The first trip, paid for by Austin Rover in 1986, came close to disaster when the Metro 6R4s of Tony Pond and Malcolm Wilson failed to reach Monte Carlo on the concentration run from Paris and a beleaguered bloke from AR threatened to send the British press posse home. A few of us stayed on thanks to the intervention of the astute Baroness Jean Denton, head of AR’s PR and a former competitor. Visits to the awesome Alpine stages ensured the Monte would become a permanent part of my winter itinerary.
As with the RAC Rally (see last month’s Flashback…), the secret was to travel with seasoned journalists who knew their way around. I was fortunate to fall in with Jerry Williams (Daily Mail) and the erudite and much-missed David Williams (aka ‘DKW’, to use his Motoring News acronym). DKW knew rallying inside out and Jerry was familiar with the best restaurants; a perfect combination – and a formidable one as I was to discover when nursing a hangover while heading off for a special stage at some unearthly hour the following morning.
The early start was essential to beat road closures and the threat of being stuck in traffic on the side of a mountain. It didn’t always work because there was never a means of avoiding a stroppy gendarme taking it upon himself to refuse access with an imperious “Non!” and an infuriating wave of an index finger. No amount of stabbing at a media road book would do the trick.
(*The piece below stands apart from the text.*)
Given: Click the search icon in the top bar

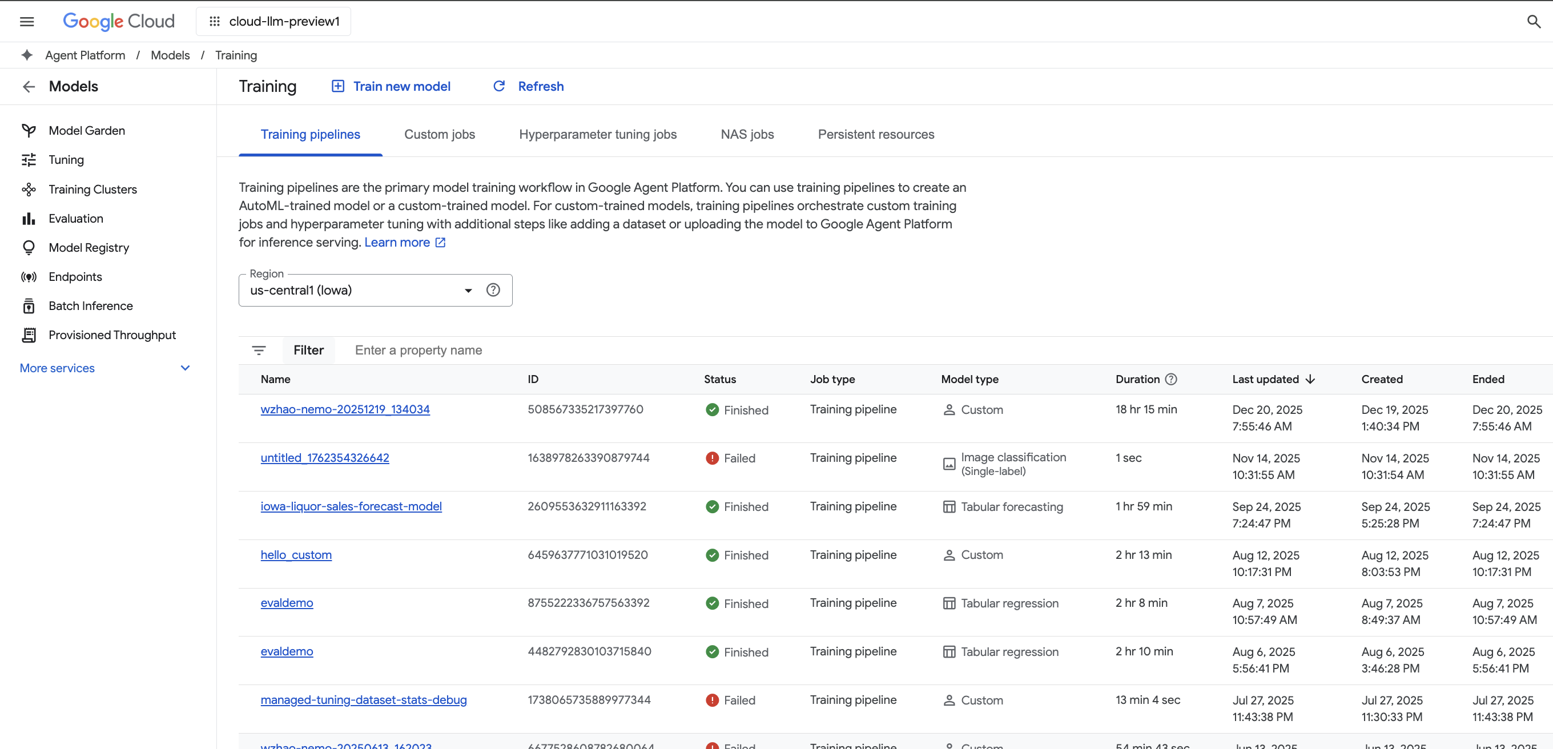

When it worked, however, we found our way to places such as this in 1992. Having stood a metre or so from the start line of Special Stage 14 to witness the Toyota Celicas and Lancia Deltas launch themselves into the 15km from Clumanc to Lambruisse, it was time to grab a welcome coffee, climb above the burger van in the foreground, pause for a moment and take in the magnificent scenery. Not a bad way to spend a Monday morning. I can smell the barbecue and coffee from here.